Public higher education is an essential ingredient of a functioning democracy and a healthy economy, but the current financial model for its funding is broken and not sustainable. If Washington is to maintain affordable access to quality higher education for its citizens, something has to change.

collectorvv1Louisiana is leading the pack in basically shutting down its universities.  Governor Bobby Jindal’s fiscal mismanagement of the state has left all of its institutions of higher education in desperate straights.  At this writing,  nearly every university in the state is on its way to financial exigency which is basically bankruptcy for a public entity.  Yet, this is a time when more educated workers are necessary.

F. King Alexander, the president of the Louisiana State University system, said Louisiana State (LSU) would consider declaring financial exigency—the equivalent of bankruptcy for academic institutions. And Alexander said as many as a dozen campuses throughout Louisiana could ultimately have to do the same.The cutbacks would mean an uncertain fate for all of the roughly three-dozen institutions within the state’s four university “systems,” including Louisiana state’s 10 campuses, the University of Louisiana’s nine, and 14 community and technical colleges.
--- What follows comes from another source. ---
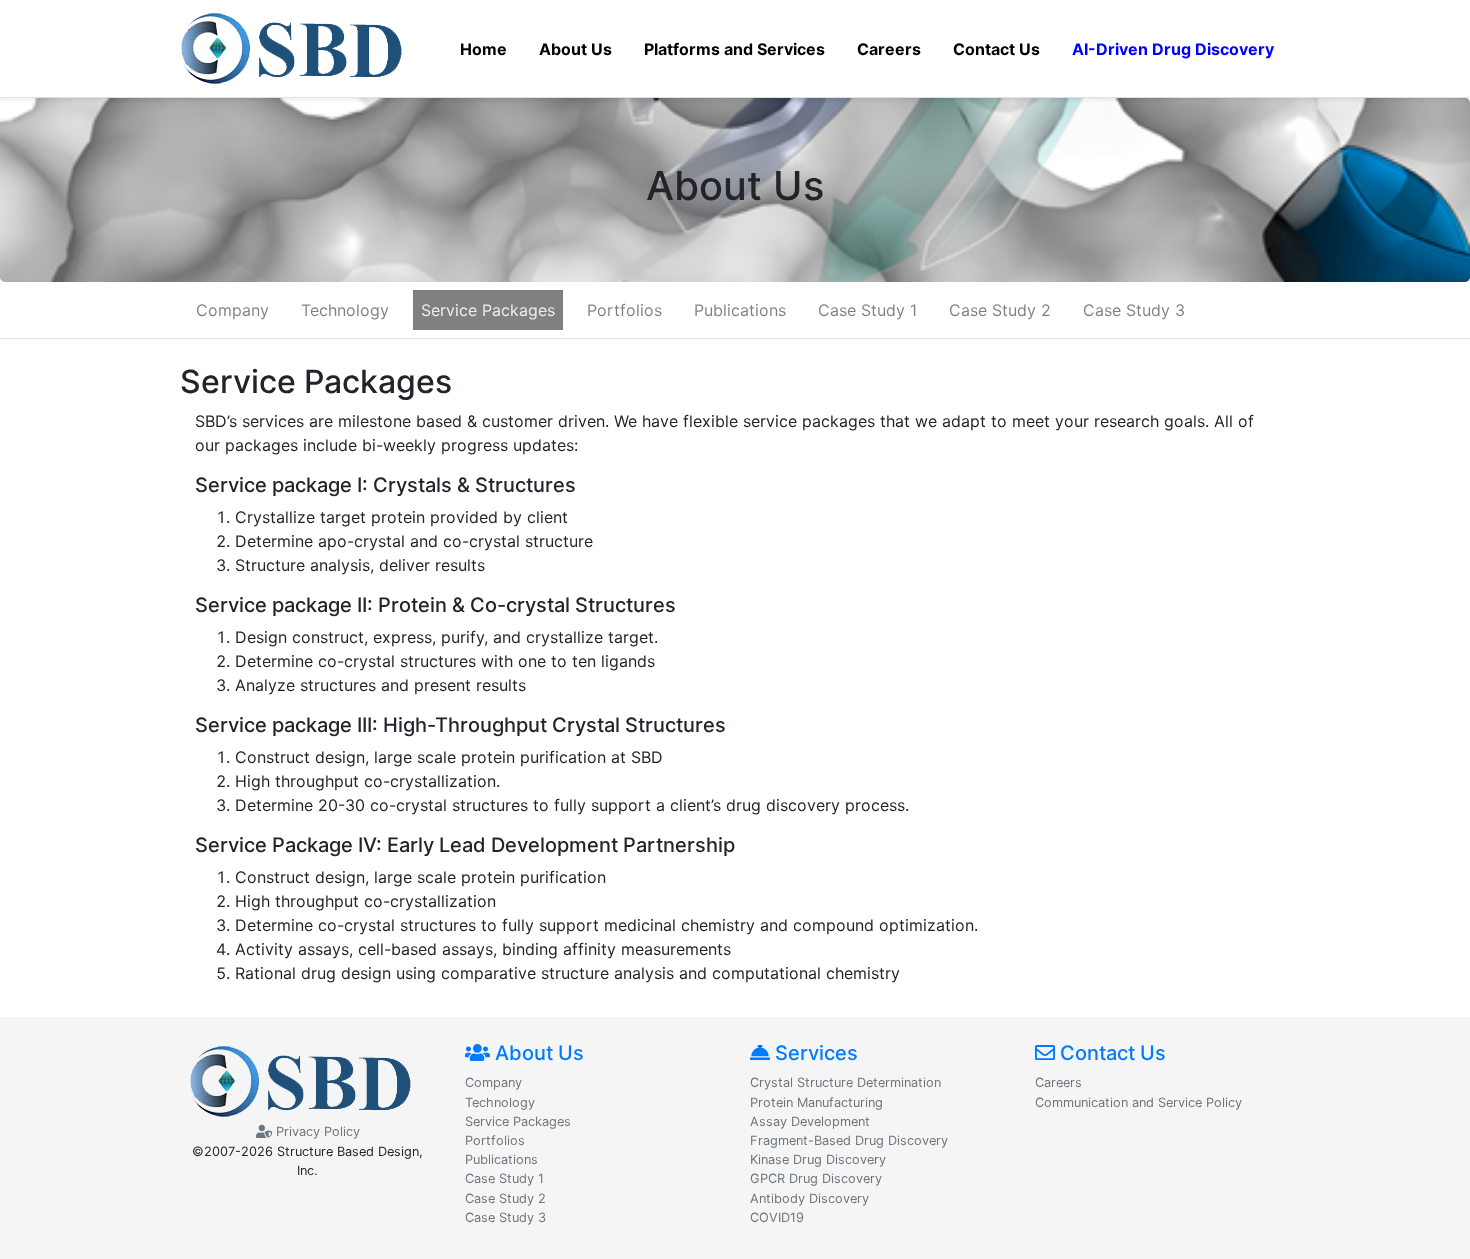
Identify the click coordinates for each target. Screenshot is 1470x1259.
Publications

These institutions serve roughly 260,000 students total.

Declines in per-student legislative appropriations for public higher-ed institutions are almost ubiquitous across the U.S., a trend that traces back to the recession. Though levels have started to bounce back in recent years, the average state’s per-student allocation is still 23 percent less than it was before the economy took a hit. Generally, the federal government and taxpaying students end up shouldering that cost. Meanwhile, according to 2012 data, students are for the first time in years covering a larger chunk of their college tuition than their state governments are.

“States are getting out of the public higher-education business,” Alexander told me. Alexander, a vocal advocate for stronger state investment in higher ed, says he’s optimistic that the legislature will somehow cobble together a solution. (It has until June 11, when Louisiana’s legislative session ends.) But even if lawmakers pass measures that would offset most of the shortfall, including a number proposed by Jindal, state higher-ed funding would still be cut by 32 percent, Alexander said.

By 2025 six in 10 adults in the U.S., according to one report, will have to have a postsecondary credential if the country is to maintain its economic edge. But if current trends continue over the next few decades, most state university systems would soon lose all funding from their states. A new analysis by the Pell Institute predicts that, assuming trends persist, in 2025 Colorado would become the first state to allocate zero funding to higher ed; Iowa would follow in 2029, then Michigan (2030), then Arizona (2032). Louisiana (2027) would be No. 2 on the list—if the deficit is miraculously eliminated this year. Otherwise, according to King, even a 32 percent reduction would put Louisiana in front of Colorado. Most states wouldn’t appropriate any university funding by 2050.

Louisiana’s universities are the canaries in a bigger coal mine.  It should serve as a warning to any one who cares about access to higher education for all.

So, I’m going back to grading and I leave this as an open thread for you.

What’s on your reading and blogging list today?